Remember These Things Before Opening a New Taproom

A few months back we had the pleasure of having a conversation with Bent Paddle’s Pepin Young on a variety of topics about opening a new taproom.

Another aspect he explored for Brewer was thoughts on what to look for before the opening. Bent Paddle opened more than a decade ago and expanded into a new taproom during that time. The brewery also took advantage of a state law that allowed THC-infused beverages and created an NA taproom that serves that type of beverage as well.

A big hurdle, Young said, would be making sure that your licensing is correct.

“Here in Minnesota, you’re only allowed to have one taproom,” he said. “So if you were to separate your taproom from your production facility, you also have to have an additional brewery. When we opened our taproom, we had to build another brewery.

That meant a new seven-barrel pilot system was created for the production brewery.

“I would say know the laws and the regulations and the rules, and be prepared for it to take longer than you think,” he said. 

READ MORE: How To Start Hosting Events At Your Brewery Or Taproom

Know your municipality, he added. 

“We try to have really good relationships with their municipality, and with of the folks that are really operating more than double to tripled the amount of workload that they ever have had in the past. So their hands are tied,” he warned. “There’s also cities and counties that are more friendly. So when you’re thinking about where you’re going to going to potentially be starting a business — whether it’s a brewery, or it’s any type of business really — look at who you are working with as a partner. Because your city is your partner, and what you want to do, and what they want you to do, might be very different. 

“I’ve definitely heard of stories where people have propped themselves up in what was originally a really super, brewery-friendly municipality. And then you have some change, and elections, and all these different things. And not everybody sees everything the same. So, maintaining those relationships is super, super important. And knowing what city you’re gonna be in and what is their appetite for supporting small business.”

Staffing a new taproom is a huge thing as well and Bent Paddle prides itself on having an incredibly low turnover rate. 

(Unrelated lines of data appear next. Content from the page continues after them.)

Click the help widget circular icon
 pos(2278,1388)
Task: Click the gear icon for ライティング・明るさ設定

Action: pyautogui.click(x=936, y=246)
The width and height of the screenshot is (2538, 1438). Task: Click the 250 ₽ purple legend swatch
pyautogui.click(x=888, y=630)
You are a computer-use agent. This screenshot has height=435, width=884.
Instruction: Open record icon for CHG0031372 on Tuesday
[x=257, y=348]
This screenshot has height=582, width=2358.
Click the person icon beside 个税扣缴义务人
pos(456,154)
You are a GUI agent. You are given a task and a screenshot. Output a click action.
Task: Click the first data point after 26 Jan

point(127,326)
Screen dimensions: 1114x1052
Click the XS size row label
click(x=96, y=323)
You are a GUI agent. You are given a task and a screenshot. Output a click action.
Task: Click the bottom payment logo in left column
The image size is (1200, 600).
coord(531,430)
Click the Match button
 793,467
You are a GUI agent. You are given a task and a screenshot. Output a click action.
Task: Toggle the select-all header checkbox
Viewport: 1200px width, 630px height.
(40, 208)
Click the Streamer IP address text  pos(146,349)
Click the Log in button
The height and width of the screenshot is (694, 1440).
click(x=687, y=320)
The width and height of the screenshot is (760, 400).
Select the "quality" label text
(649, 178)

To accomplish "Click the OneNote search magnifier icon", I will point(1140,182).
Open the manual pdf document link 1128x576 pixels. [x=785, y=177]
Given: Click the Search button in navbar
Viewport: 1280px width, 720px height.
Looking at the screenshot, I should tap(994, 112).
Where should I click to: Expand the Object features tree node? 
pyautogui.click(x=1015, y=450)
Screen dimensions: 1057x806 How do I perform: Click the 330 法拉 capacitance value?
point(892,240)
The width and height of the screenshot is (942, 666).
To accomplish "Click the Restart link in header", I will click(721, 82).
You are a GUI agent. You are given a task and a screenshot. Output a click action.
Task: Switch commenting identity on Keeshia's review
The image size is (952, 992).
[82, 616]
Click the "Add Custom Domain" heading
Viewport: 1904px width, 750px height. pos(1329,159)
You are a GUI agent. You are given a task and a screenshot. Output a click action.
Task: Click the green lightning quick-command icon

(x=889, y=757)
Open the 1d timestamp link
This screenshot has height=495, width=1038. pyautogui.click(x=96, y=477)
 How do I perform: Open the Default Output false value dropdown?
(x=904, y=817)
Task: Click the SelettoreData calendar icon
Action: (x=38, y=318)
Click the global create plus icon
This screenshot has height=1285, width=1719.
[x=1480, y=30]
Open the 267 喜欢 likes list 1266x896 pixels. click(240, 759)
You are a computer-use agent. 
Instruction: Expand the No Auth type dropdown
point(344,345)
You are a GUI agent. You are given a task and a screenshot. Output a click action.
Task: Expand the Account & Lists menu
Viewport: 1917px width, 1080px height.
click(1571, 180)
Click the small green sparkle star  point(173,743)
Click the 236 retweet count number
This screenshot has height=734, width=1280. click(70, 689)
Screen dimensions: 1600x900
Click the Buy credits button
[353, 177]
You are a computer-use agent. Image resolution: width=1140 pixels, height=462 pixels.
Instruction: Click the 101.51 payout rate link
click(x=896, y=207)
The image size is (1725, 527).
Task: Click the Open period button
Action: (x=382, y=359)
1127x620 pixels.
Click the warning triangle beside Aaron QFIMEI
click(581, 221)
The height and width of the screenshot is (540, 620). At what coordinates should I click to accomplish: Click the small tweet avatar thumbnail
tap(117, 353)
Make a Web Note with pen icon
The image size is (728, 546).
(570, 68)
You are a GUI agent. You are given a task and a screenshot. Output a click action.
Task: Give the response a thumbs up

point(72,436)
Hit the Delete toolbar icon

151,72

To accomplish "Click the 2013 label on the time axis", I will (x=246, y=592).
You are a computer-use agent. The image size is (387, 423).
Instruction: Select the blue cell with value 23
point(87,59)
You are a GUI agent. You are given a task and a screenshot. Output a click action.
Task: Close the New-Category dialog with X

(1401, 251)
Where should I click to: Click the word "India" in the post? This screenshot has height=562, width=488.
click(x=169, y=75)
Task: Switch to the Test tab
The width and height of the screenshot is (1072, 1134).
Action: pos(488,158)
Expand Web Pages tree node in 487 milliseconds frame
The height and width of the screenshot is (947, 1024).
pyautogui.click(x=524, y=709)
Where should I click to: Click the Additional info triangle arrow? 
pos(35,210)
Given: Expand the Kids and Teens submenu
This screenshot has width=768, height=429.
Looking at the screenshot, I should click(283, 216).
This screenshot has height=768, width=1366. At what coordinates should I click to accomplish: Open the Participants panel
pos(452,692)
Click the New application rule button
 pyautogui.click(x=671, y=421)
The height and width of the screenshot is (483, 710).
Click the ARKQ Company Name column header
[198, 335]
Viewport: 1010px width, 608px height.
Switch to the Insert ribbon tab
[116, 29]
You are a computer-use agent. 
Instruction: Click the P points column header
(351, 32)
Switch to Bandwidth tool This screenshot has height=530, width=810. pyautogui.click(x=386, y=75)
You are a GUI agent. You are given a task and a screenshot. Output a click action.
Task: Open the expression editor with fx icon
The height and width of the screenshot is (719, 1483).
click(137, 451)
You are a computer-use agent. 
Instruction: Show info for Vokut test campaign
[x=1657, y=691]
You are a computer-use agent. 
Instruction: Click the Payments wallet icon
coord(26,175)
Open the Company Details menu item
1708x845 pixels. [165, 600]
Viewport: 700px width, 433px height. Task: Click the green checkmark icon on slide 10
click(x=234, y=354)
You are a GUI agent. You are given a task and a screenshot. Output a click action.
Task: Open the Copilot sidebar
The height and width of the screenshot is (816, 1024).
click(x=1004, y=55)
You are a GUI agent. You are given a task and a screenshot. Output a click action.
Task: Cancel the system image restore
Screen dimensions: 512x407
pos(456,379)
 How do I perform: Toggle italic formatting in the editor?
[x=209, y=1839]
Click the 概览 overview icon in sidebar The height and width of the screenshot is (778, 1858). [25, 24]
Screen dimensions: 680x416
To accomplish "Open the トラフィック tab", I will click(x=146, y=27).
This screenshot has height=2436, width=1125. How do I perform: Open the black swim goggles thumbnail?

“That’s because of the philosophy of having a life inside of the life outside of a life,” Young said. “We want to draw people to us that have things going on in their lives that really fulfill them. It’s a balance of having enough going on outside of the taproom in the brewery that fulfills you as much as what can fulfill you from the inside.”

Building in a space where you know that you have a population and a workforce is pretty important too. 

“If you’re thinking about putting yourself up in a sleeper community or a farm community you have to think about how many people are going to be there,” Young said. “You may be able to get the customers, but will you be able to draw the staffing to staff the business is a thing too.”

It’s going to take longer, so Young said to prepare financially for that. 

“I have a construction background, and I always like to tell people to take the highest number that that you’ve been told it’s going to cost and add 30%,” he said. “Or lower your expectations by 70% and then add 10%. Because it doesn’t move both ways. You can always spend more, but very, very rarely are you going to spend less. And so make sure your financials are in order and that you have a solid business plan to be able to ROI that investment that you’re going to be putting into your space. 

“Don’t build it just because you want to and you think it’s going to be cool, build it because it’s effectively going to help propel your business forward and create sustainability in your business.”